> [What you need to do]:
Pick out and copy each line of the material that contains the string "perform". Case matters.

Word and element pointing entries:
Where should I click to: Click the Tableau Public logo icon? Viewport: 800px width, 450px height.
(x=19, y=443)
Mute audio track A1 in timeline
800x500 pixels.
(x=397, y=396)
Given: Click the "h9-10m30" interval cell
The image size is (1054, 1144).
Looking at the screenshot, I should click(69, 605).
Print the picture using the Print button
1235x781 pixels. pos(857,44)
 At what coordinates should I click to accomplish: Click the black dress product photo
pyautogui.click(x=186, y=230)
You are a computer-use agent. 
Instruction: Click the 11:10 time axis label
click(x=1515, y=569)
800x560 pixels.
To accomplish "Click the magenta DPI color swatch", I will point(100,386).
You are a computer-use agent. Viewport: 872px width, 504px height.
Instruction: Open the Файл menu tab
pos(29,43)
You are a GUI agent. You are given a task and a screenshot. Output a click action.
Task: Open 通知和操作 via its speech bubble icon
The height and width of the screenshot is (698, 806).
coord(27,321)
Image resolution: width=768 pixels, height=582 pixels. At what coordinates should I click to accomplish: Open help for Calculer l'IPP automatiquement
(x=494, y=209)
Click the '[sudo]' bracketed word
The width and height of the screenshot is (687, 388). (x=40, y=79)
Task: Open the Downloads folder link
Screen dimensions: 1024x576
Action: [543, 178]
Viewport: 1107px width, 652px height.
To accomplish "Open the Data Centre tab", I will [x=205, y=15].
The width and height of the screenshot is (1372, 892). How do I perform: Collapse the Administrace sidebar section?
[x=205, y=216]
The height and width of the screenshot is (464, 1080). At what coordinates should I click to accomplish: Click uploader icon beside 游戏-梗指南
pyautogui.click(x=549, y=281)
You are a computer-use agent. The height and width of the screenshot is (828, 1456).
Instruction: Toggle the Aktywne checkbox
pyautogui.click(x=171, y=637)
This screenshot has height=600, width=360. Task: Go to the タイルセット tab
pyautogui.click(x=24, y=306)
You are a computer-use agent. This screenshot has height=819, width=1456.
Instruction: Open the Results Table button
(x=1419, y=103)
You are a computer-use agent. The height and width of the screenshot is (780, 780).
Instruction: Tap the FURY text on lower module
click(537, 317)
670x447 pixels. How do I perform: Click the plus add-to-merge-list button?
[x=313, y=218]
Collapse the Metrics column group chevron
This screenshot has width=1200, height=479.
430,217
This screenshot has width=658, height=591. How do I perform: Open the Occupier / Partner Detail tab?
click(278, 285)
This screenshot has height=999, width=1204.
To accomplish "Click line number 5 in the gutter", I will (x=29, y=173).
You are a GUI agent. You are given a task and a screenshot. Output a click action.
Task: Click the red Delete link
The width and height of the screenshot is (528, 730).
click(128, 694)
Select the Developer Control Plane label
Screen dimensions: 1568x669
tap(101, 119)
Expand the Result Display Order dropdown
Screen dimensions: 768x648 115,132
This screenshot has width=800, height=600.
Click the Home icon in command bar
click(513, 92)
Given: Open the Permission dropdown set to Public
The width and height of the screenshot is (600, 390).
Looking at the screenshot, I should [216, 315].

> [Correct answer]:
The width and height of the screenshot is (1372, 892). How do I perform: Collapse the Administrace sidebar section?
670x447 pixels. How do I perform: Click the plus add-to-merge-list button?
This screenshot has width=658, height=591. How do I perform: Open the Occupier / Partner Detail tab?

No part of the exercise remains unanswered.